And that was the beginning. In all Jolene’s young life she had never been to where she couldn’t wait to see someone. She tried to contain herself, but her schoolwork began to fall off, though she had always been a conscientious student even if not the smartest brain in her class. But it was that way with Phil, too—it was so intense and constant that he was no longer laughing. It was more like they were equals in their magnetic attraction. They just couldn’t get enough.

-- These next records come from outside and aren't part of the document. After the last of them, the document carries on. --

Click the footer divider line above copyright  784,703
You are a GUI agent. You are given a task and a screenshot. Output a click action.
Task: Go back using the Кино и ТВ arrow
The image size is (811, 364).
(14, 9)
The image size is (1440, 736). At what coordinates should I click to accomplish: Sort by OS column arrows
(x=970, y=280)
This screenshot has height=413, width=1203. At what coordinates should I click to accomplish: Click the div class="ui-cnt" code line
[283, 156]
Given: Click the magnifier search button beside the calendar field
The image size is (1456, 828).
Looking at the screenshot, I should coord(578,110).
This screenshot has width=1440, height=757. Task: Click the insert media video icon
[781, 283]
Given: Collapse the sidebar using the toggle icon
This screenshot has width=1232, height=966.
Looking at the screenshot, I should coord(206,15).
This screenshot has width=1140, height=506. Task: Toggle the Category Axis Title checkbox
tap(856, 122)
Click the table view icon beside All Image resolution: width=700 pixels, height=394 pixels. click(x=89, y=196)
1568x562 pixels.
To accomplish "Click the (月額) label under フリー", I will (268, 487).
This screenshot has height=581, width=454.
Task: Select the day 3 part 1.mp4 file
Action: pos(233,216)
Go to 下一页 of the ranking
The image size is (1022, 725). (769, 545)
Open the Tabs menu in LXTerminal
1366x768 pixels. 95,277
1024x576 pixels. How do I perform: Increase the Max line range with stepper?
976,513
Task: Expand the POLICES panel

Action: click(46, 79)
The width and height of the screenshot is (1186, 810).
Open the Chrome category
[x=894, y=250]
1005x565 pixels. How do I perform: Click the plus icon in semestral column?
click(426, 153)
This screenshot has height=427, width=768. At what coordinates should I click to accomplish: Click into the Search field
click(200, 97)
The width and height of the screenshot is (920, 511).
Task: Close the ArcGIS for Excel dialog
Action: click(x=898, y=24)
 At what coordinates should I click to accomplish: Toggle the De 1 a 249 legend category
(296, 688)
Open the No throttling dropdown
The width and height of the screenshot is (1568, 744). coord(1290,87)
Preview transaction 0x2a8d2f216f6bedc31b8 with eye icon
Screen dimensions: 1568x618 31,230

It was every day, always while Aunt Kay was putting up her numbers in the Southern People’s Bank and Mickey, poor Mickey was riding his oil route as Uncle Phil devised it to the furthermost reaches of the town line and beyond.

Well, the passion between people can never be anything but drawn to a conclusion by the lawful spouses around them, and after a month or two of this everyone knew it, and the crisis came banging open the bedroom door shouting her name, and all at once Mickey was riding Phil’s back like a monkey, beating him about the head and crying all the while, and Phil, in his skivvies, with Mickey pound­ing him, staggered around the combined living and dining room till he backpedaled the poor boy up against their big TV and smashed him through the screen. Jolene, in her later reflections, when she had nothing in the world to do but pass the time, remembered everything—she remembered the bursting sound of the TV glass, she remembered how surprised she was to see how skinny Phil’s legs were, and that the sun through the blinds was so bright because day­light saving had come along unbeknownst to the lovers, which was why the working people had got home before they were supposed to. But at the time there was no leisure for thought. Aunt Kay was dragging her by the hair through the hall over the shag carpet and into the kitchen across the fake-tile flooring and she was out the kitchen door, kicked down the back steps, and thrown out like some­one’s damn cat and yowling like one, too.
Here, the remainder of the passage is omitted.